* RECORD LIST *
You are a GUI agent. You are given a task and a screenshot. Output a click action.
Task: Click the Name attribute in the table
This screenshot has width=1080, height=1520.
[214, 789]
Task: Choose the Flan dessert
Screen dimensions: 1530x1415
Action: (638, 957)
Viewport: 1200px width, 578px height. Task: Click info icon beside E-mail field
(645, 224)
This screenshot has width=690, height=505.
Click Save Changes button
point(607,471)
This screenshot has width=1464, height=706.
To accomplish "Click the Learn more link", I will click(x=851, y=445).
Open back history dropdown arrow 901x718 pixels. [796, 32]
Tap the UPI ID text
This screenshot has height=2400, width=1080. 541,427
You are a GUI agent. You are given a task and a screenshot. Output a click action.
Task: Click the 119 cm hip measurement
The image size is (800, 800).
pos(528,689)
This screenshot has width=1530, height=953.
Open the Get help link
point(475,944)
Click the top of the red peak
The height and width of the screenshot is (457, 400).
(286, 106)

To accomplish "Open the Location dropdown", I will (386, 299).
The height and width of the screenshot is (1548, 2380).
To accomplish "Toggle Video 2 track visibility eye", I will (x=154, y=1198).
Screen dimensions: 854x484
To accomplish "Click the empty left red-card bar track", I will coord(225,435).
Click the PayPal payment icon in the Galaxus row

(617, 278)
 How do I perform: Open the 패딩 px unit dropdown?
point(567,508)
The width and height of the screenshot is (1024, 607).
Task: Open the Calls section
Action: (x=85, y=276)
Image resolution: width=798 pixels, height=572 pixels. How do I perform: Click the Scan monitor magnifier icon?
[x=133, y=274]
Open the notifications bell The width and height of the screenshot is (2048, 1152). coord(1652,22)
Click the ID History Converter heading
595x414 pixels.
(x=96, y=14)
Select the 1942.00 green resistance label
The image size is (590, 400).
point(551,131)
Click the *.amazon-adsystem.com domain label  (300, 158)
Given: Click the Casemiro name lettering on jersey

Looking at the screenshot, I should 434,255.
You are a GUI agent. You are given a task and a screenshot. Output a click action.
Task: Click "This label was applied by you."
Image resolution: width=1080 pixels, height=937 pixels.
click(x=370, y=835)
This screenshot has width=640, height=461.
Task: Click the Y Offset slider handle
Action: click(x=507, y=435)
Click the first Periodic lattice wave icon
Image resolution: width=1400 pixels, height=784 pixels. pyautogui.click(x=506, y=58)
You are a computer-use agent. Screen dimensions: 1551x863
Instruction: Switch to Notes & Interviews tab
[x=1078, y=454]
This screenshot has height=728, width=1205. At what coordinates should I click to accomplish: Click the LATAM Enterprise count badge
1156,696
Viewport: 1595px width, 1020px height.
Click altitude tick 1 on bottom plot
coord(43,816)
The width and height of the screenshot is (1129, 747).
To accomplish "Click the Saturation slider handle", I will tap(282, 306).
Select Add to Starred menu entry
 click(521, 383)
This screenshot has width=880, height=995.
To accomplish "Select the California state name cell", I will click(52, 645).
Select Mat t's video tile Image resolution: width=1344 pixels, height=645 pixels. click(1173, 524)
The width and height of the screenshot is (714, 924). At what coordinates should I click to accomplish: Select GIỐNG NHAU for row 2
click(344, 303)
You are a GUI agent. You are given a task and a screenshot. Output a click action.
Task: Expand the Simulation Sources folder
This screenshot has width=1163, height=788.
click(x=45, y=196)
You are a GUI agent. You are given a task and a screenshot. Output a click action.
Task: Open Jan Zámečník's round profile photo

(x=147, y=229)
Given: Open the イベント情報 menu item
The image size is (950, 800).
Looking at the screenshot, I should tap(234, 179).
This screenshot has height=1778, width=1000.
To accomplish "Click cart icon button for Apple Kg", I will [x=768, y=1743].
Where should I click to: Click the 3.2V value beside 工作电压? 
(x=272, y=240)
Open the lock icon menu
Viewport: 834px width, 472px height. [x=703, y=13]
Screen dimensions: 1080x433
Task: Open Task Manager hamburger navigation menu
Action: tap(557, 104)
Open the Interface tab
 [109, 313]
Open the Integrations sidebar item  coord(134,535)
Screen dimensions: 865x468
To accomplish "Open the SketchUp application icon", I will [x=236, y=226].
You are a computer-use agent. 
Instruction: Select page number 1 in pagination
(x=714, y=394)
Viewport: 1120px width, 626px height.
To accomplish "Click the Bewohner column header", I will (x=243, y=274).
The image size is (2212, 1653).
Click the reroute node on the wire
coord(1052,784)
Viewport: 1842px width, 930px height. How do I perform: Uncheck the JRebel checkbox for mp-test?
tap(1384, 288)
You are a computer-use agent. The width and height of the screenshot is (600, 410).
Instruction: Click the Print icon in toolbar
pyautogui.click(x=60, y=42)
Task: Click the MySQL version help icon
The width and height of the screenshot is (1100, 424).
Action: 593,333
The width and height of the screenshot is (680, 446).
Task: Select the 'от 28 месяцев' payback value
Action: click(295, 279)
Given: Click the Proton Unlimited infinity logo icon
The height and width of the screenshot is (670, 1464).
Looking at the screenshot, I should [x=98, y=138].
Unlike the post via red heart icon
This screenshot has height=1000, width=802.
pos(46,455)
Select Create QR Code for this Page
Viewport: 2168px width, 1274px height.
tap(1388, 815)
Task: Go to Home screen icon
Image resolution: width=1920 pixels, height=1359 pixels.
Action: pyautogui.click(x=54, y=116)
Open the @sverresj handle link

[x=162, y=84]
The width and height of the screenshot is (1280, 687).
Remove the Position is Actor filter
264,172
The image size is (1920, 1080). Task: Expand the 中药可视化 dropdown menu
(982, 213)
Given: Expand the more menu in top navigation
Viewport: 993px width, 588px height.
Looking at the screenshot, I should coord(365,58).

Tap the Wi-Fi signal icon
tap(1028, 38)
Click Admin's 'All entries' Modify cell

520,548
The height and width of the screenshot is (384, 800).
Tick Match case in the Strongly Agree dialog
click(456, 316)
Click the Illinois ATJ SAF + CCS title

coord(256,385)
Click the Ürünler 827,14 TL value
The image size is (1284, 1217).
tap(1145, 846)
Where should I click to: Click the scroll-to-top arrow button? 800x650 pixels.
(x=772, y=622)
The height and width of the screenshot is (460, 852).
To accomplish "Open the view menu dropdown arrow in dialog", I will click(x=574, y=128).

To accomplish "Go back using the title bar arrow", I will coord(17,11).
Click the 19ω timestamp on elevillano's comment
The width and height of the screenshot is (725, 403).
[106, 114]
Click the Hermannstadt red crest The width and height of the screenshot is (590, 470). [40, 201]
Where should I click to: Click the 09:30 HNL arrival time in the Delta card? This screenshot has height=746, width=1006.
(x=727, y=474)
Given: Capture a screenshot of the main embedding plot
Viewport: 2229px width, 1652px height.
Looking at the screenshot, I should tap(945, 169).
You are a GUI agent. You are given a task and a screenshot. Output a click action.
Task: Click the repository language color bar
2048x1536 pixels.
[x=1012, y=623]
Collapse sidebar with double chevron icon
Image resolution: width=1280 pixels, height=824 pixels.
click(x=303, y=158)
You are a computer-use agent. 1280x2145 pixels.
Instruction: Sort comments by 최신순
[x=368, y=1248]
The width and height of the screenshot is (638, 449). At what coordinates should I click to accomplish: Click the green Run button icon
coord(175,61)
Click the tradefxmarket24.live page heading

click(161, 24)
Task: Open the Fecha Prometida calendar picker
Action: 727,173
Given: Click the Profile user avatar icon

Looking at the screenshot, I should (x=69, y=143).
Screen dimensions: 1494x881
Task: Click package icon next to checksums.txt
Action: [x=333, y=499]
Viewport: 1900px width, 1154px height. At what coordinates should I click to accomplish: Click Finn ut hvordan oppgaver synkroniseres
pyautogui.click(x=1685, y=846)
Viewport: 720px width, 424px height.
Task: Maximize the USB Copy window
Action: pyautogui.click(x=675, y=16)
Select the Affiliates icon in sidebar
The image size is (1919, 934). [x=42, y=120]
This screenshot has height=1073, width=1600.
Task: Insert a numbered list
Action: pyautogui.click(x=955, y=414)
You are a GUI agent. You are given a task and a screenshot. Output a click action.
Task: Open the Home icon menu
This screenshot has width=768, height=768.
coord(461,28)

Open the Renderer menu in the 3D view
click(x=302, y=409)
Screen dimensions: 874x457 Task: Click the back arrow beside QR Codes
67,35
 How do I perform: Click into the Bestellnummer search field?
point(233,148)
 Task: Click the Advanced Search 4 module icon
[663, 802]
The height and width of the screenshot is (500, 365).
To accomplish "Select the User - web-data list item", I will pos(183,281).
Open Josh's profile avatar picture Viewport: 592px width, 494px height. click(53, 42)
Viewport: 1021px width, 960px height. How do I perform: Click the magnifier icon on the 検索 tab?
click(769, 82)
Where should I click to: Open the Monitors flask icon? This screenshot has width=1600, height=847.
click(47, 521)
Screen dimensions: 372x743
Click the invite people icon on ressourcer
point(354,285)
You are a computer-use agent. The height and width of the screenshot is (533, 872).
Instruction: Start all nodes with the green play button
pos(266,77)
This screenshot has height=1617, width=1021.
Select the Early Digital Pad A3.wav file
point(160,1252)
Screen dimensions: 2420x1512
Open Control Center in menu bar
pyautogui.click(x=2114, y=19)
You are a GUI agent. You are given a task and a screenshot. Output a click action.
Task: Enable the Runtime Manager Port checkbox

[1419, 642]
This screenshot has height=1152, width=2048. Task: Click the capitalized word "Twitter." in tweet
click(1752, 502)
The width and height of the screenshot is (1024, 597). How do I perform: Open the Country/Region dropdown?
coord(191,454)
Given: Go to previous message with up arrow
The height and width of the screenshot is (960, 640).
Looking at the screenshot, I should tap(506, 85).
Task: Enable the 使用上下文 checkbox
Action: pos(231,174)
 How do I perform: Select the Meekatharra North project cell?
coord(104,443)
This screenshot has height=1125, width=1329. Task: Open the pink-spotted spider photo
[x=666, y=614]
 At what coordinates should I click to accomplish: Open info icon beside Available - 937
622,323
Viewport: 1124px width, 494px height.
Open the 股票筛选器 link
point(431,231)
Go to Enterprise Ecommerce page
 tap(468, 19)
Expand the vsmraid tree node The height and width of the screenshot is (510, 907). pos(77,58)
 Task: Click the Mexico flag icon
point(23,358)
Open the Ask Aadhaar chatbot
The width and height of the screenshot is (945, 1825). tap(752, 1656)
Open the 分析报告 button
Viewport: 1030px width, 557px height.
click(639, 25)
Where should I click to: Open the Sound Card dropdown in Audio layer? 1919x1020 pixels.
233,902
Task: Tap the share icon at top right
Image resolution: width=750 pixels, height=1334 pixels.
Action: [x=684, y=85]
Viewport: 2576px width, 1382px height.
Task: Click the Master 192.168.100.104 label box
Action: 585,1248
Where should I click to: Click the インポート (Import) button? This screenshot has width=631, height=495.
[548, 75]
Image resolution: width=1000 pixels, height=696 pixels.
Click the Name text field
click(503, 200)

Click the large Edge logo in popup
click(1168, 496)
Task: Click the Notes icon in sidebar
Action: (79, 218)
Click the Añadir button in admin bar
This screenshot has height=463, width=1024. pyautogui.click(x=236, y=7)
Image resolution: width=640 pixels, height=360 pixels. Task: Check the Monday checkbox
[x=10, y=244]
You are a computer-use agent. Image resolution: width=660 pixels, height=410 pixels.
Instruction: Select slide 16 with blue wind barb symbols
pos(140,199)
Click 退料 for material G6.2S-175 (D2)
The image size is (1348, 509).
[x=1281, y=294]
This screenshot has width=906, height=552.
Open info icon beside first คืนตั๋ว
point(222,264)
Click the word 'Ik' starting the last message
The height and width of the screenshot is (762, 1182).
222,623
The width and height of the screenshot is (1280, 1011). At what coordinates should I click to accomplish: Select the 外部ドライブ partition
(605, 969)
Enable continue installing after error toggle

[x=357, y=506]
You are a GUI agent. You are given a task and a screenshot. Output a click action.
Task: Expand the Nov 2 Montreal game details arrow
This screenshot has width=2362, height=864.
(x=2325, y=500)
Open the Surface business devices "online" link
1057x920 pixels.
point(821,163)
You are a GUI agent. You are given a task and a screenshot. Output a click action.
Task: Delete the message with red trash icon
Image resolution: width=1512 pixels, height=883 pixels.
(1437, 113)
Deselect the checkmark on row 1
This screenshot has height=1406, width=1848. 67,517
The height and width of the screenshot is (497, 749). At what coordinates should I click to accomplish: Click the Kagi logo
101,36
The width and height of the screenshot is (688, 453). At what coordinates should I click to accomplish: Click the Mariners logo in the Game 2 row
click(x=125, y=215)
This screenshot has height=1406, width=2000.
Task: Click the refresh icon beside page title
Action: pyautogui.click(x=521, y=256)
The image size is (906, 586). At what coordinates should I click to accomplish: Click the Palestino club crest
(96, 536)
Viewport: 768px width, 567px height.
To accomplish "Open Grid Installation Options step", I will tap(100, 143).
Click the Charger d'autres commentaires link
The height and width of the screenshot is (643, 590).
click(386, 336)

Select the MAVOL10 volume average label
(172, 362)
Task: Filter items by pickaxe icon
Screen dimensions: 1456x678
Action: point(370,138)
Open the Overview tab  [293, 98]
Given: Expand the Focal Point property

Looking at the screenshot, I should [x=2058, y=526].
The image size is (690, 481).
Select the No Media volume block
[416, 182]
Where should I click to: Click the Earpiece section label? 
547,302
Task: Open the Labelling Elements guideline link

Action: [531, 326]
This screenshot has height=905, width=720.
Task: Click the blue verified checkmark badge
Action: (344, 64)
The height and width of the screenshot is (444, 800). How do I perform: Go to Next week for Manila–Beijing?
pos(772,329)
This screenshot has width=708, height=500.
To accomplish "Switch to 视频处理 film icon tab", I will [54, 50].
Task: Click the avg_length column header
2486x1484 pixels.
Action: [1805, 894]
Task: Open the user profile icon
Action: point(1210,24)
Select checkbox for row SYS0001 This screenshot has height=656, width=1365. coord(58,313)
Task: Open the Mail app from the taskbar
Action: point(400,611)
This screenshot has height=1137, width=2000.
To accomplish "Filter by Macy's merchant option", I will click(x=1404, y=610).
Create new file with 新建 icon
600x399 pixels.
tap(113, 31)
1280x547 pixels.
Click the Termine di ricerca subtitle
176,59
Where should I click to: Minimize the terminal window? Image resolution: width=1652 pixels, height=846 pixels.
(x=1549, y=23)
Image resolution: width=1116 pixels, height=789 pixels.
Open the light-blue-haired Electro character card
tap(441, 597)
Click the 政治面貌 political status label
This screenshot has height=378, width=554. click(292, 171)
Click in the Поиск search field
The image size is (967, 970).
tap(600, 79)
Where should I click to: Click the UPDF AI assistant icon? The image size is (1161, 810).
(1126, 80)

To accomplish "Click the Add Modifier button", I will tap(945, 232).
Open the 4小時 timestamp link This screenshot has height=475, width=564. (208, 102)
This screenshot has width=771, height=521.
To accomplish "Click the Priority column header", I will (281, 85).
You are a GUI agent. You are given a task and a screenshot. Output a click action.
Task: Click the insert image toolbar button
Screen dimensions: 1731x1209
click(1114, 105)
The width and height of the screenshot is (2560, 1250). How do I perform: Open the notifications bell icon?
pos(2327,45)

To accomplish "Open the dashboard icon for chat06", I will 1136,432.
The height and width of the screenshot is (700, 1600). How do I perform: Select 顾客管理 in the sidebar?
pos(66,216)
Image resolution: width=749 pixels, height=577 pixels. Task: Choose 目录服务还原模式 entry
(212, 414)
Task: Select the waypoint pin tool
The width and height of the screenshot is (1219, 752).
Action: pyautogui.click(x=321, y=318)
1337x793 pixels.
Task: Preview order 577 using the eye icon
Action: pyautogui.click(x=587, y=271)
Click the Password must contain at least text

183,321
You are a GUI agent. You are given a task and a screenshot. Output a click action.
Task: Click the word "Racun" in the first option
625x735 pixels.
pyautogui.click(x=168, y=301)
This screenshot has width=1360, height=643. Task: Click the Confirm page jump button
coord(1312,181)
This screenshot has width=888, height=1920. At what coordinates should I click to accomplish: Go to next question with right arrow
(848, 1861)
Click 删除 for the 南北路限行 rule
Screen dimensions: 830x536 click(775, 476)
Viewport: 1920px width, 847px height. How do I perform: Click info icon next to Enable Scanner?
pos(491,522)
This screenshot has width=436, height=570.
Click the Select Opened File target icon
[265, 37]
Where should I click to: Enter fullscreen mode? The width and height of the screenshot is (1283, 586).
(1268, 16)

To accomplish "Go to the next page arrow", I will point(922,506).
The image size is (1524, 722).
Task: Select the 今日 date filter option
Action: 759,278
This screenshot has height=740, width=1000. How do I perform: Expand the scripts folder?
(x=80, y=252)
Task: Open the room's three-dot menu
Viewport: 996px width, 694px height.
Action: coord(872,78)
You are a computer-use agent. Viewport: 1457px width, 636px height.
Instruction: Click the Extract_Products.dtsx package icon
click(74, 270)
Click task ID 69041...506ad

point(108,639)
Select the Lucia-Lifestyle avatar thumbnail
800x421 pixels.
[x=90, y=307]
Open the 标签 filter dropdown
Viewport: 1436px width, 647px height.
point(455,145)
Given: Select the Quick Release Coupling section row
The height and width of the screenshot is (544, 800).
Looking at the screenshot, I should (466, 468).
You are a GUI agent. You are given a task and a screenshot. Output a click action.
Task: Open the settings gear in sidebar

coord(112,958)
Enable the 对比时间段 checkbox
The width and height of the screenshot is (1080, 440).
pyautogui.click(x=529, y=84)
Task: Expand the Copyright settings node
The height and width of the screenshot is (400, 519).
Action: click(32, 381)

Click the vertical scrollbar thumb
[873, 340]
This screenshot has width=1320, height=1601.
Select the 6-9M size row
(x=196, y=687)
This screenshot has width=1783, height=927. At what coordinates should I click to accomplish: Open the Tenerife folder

* WHAT YOU WILL DO *
Update the rows from the very first one up to and including the line with "This screenshot has height=2400, width=1080.", replacing "Save Changes" with "Apply Changes" and changing nothing else.

* FINISHED ANSWER *
You are a GUI agent. You are given a task and a screenshot. Output a click action.
Task: Click the Name attribute in the table
This screenshot has width=1080, height=1520.
[214, 789]
Task: Choose the Flan dessert
Screen dimensions: 1530x1415
Action: (638, 957)
Viewport: 1200px width, 578px height. Task: Click info icon beside E-mail field
(645, 224)
This screenshot has width=690, height=505.
Click Apply Changes button
point(607,471)
This screenshot has width=1464, height=706.
To accomplish "Click the Learn more link", I will click(x=851, y=445).
Open back history dropdown arrow 901x718 pixels. [796, 32]
Tap the UPI ID text
This screenshot has height=2400, width=1080. 541,427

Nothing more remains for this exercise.